My note- Albermarle County covers parts of Shenandoah National Park (approx. 15,000 acres) and crosses the mountains toward Waynesboro on the west, North almost to Ruckersville & Gordonsville, South to John Boy Walton's home of Schyler, and East (straddling I-64) toward Lake Monticello. Charlottesville, VA is just about dead-center in the middle of the county.  


ABC 13- WSET.com

Tick from Asia, that can carry a deadly virus, found on calf at Virginia farm


by Elizabeth Tyree

Wednesday, May 16th 2018



(Photo: New Jersey Department of Agriculture)
AA


ALBERMARLE Co., Va. (WSET) -- The Virginia Department of Agriculture and Consumer Services said the National Veterinary Services Laboratory in Iowa confirmed an exotic tick was found on a cattle farm in Albemarle County.

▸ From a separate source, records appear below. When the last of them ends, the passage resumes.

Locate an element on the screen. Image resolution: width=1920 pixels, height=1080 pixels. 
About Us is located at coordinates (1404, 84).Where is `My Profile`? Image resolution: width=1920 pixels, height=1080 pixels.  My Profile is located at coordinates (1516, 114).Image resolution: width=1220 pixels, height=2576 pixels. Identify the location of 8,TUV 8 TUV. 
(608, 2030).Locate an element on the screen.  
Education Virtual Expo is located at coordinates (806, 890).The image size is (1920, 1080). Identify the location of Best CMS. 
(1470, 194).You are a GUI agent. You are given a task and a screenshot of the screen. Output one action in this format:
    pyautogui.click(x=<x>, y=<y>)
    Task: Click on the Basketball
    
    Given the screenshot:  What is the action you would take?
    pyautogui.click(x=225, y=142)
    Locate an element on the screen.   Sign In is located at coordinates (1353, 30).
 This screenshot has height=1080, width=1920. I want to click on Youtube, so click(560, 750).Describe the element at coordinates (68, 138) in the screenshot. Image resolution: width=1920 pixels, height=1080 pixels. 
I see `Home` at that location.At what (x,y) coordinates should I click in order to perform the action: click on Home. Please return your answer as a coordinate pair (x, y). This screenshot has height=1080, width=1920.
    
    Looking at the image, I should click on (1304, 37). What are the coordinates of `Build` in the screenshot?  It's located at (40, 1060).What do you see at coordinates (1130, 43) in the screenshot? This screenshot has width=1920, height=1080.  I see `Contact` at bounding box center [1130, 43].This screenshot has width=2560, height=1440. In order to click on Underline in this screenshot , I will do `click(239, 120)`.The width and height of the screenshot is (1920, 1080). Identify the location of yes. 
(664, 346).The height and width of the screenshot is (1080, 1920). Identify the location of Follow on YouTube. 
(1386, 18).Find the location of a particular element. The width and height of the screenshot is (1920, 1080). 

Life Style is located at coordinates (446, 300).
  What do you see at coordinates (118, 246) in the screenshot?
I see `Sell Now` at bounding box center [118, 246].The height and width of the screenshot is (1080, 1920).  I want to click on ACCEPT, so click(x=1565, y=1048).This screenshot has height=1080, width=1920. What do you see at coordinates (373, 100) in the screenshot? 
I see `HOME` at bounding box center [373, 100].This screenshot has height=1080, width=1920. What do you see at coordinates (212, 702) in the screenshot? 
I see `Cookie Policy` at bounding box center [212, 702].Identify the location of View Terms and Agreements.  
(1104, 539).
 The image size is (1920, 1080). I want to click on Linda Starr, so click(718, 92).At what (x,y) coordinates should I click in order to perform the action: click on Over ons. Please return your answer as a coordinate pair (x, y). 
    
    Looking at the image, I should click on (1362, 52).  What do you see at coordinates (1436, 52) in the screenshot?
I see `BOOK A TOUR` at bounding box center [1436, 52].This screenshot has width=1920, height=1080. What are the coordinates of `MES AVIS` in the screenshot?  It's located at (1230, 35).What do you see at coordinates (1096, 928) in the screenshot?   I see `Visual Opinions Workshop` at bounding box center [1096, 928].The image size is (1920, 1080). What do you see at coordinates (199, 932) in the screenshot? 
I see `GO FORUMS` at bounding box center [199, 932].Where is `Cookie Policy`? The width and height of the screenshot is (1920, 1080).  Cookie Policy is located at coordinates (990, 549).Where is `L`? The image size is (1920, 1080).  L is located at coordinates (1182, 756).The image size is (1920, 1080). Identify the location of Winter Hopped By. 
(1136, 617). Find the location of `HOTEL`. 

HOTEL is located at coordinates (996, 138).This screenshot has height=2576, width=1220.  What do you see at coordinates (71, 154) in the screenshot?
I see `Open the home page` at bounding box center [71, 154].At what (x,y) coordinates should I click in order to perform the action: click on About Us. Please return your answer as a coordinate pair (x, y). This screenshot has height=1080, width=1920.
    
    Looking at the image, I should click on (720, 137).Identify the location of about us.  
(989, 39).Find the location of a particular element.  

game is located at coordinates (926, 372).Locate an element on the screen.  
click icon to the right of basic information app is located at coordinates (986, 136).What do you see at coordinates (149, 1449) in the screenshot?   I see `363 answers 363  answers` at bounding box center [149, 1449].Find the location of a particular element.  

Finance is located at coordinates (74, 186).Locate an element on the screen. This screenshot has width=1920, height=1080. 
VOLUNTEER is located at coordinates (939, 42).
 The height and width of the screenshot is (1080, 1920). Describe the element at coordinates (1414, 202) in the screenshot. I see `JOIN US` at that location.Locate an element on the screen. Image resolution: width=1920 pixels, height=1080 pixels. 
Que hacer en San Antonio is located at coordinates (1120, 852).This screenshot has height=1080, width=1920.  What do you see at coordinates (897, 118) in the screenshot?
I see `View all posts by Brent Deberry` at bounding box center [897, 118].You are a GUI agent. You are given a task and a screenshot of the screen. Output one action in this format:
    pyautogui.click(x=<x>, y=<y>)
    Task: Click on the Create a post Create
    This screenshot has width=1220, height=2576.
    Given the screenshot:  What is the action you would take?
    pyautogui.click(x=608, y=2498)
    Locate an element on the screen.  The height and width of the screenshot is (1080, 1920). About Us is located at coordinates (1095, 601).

The Haemaphysalis longicornis tick (otherwise known as the East Asian or Longhorned tick) was on an orphaned calf on a beef farm on May 14.


The Agriculture Department said the ticks are a serious pest to livestock, wildlife, pets, and humans and can spread diseases to humans and animals.

They're particularly dangerous to cattle because they transmit a disease called Theileriosis, which can cause severe anemia or death.

In 2017, VDACS said the ticks were found initially in New Jersey.

No known direct link exists from the Virginia farm to the area in New Jersey where the tick appeared on a sheep farm, they said.

Virginia state veterinary officials said they will work with the U.S. Department of Agriculture and other federal and industry partners to determine the extent and significance of this finding.

They ask livestock producers and owners to notify VDACS if they notice any unusual ticks that have not been seen before or if there is a large number of ticks on an individual animal.

Common ticks in Virginia include the American Dog Tick, Lone Star Tick, and Deer Tick.

Ticks can carry diseases that include Rocky Mountain Spotted Fever, Lyme Disease, and Ehrlichiosis/Anaplasmosis.

Typically, ticks are seen the most in spring and fall, but can persist through all four seasons, especially in warmer weather, VDACS said.